**PASSAGE PROVIDED:**
*****

Somappa Rayappa Bommai (6 June 1924 – 10 October 2007) was an Indian Politician who was the 4th Chief Minister of Karnataka. He was also the Human Resource Development Minister in the United Front government from 1996 to 1998. He is widely remembered as the champion for the landmark judgment of the Supreme Court of India, S. R. Bommai v. Union of India.

His son Basavaraj Bommai became the Chief Minister of Karnataka in 2021 making them only the second father and son duo after H. D. Devegowda and H. D. Kumaraswamy to become the Chief Ministers of Karnataka. 


Early life and political career
S. R. Bommai was born on 6 June 1924  in a Sadar Lingayat family at Karadagi village of Shiggaon taluk of the then undivided Dharwad District. He took part in the Quit India movement of 1942. He also played an active role in the unification (Ekikarana in Kannada) of Karnataka which had been spread among Mysore kingdom, Bombay Presidency, Hyderabad, and Madras Presidency, during the British rule.

A lawyer by profession, he was elected to the Karnataka Legislative assembly many times from the Hubballi rural constituency and was also a member of the Karnataka Legislative council from 1972 to 1978.

He along with Ramakrishna Hegde, J. H. Patel and H. D. Deve Gowda — was instrumental in the Janata Party forming a government in the State for the first time in the State in 1983.  He was given the weighty portfolio of Industries in the Ramakrishna Hegde government. After Hegde quit on moral grounds, Mr. Bommai took charge as Chief Minister of the State on 13 August 1988 and his government was dismissed by the then Governor, P. Venkatasubbaiah, on 21 April 1989. The dismissal was on the grounds that his government had lost its majority following large-scale defections engineered by several Janata Party leaders of the day. Bommai had sought some time from the Governor to prove his majority on the floor of the Legislature and he was denied this. He challenged this order in the Supreme Court.

S. R. Bommai was the president of Karnataka state unit until the state unit got merged with Janata Dal in 1993 before 1994 Karnataka Assembly elections.

*****

**DATA SEGMENT:**
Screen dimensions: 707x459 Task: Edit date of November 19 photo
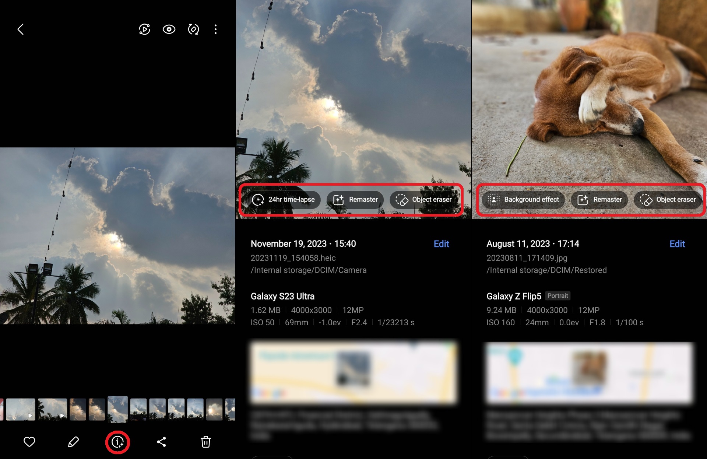441,244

*****

**WHAT TO DO:**
1. In the biography of S. R. Bommai, who dismissed his government on 21 April 1989?
2. Which regions does the biography of S. R. Bommai say Karnataka had been spread among during British rule? List every one.
3. Can you turn the paragraph of the biography of S. R. Bommai that begins "He along with Ramakrishna Hegde" into a short bulleted list that keeps its main facts?

**RESULTS IN ORDER:**
1. P. Venkatasubbaiah, the then Governor.

2.
- Mysore kingdom
- Bombay Presidency
- Hyderabad
- Madras Presidency

3.
- With Ramakrishna Hegde, J. H. Patel and H. D. Deve Gowda, Bommai was instrumental in the Janata Party forming its first government in the State in 1983.
- He held the Industries portfolio in the Ramakrishna Hegde government.
- After Hegde quit on moral grounds, Bommai became Chief Minister on 13 August 1988.
- Governor P. Venkatasubbaiah dismissed his government on 21 April 1989, on the grounds that it had lost its majority after large-scale defections engineered by several Janata Party leaders.
- Bommai had asked for time to prove his majority on the floor of the Legislature, but this was denied.
- He challenged the dismissal order in the Supreme Court.